[START DOCUMENT]

Oh I'm named after one.

Spry


----------



## Dunkem (May 8, 2012)

And he likes pizza!


----------



## dkhntrdstn (Sep 7, 2007)

yes they are easy to hide


----------



## Utmuddguy (Aug 25, 2013)

Dunkem said:


> And he likes pizza!


Looks like he needs some more pizza! &#128516;


----------



## CPAjeff (Dec 20, 2014)

Cool pic!


----------



## LostLouisianian (Oct 11, 2010)

He looks sick, you better let me hang on to him and nurse him back to health, I suspect he will be better in early February if you want to come over and pick him up then. ;-)


----------



## Bax* (Dec 14, 2008)

Utmuddguy said:


> I like the non black variety myself


I have a black.

Once you've had black....


----------



## Bax* (Dec 14, 2008)

.... You get a yellow cuz the hair isn't as visible on your floors.


----------



## Fowlmouth (Oct 4, 2008)

[END DOCUMENT]

- _PROBLEM SET_:
- A) In the forum thread, what date appears next to the name CPAjeff?
- B) Reproduce the forum thread starting with "## CPAjeff (Dec" and going on through "up then. ;-)", swapping "February" for "March".
- C) Condense the forum thread paragraph that begins "He looks sick" into a single shorter sentence that keeps its main points.
Rely only on the forum thread above to complete the tasks.

[START SUPPLIED DATA]

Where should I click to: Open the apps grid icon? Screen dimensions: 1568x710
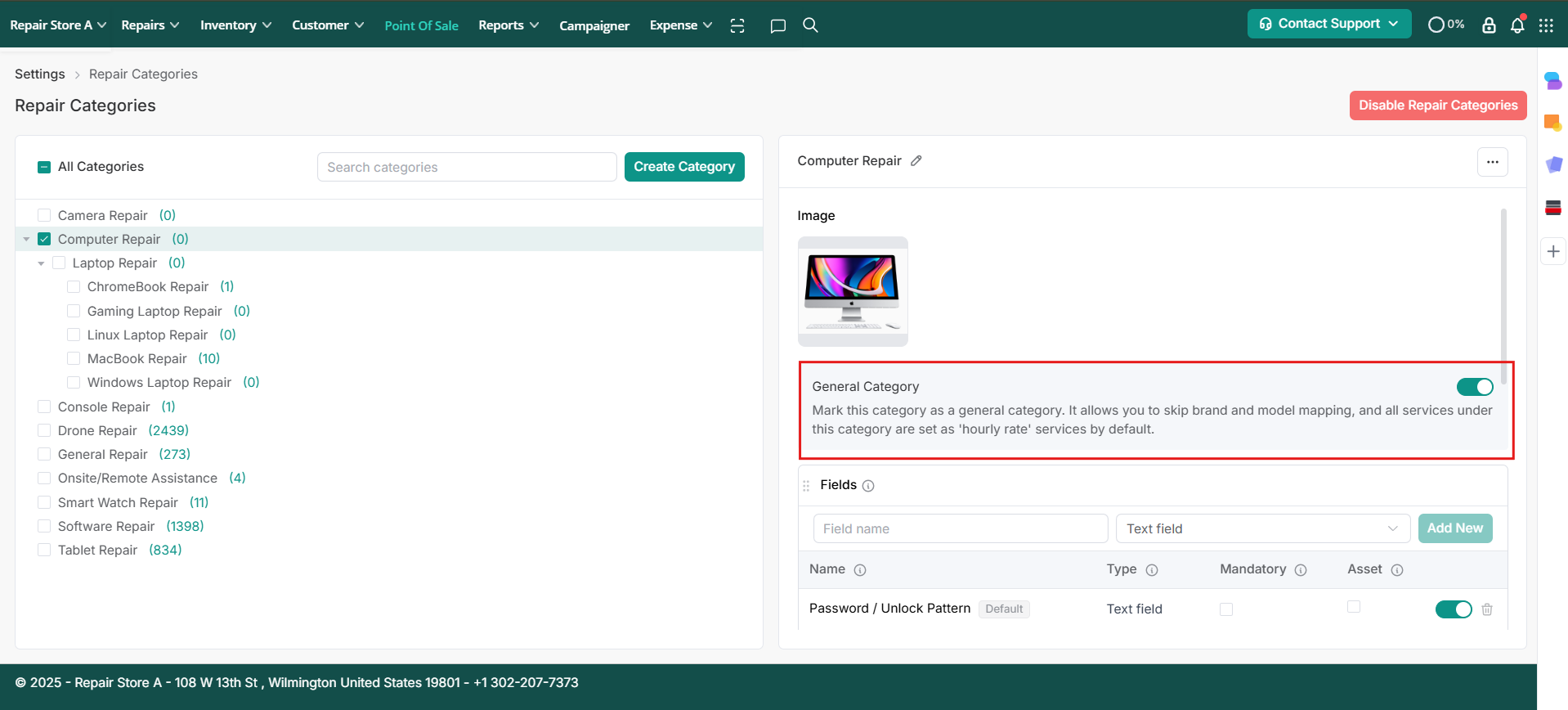tap(1546, 25)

[END SUPPLIED DATA]

- _EXERCISE SOLUTIONS_:
- A) Dec 20, 2014

- B)
## CPAjeff (Dec 20, 2014)

Cool pic!


----------



## LostLouisianian (Oct 11, 2010)

He looks sick, you better let me hang on to him and nurse him back to health, I suspect he will be better in early March if you want to come over and pick him up then. ;-)

- C) He looks sick, so the poster offers to keep and nurse him, saying he should be better and ready for pickup in early February.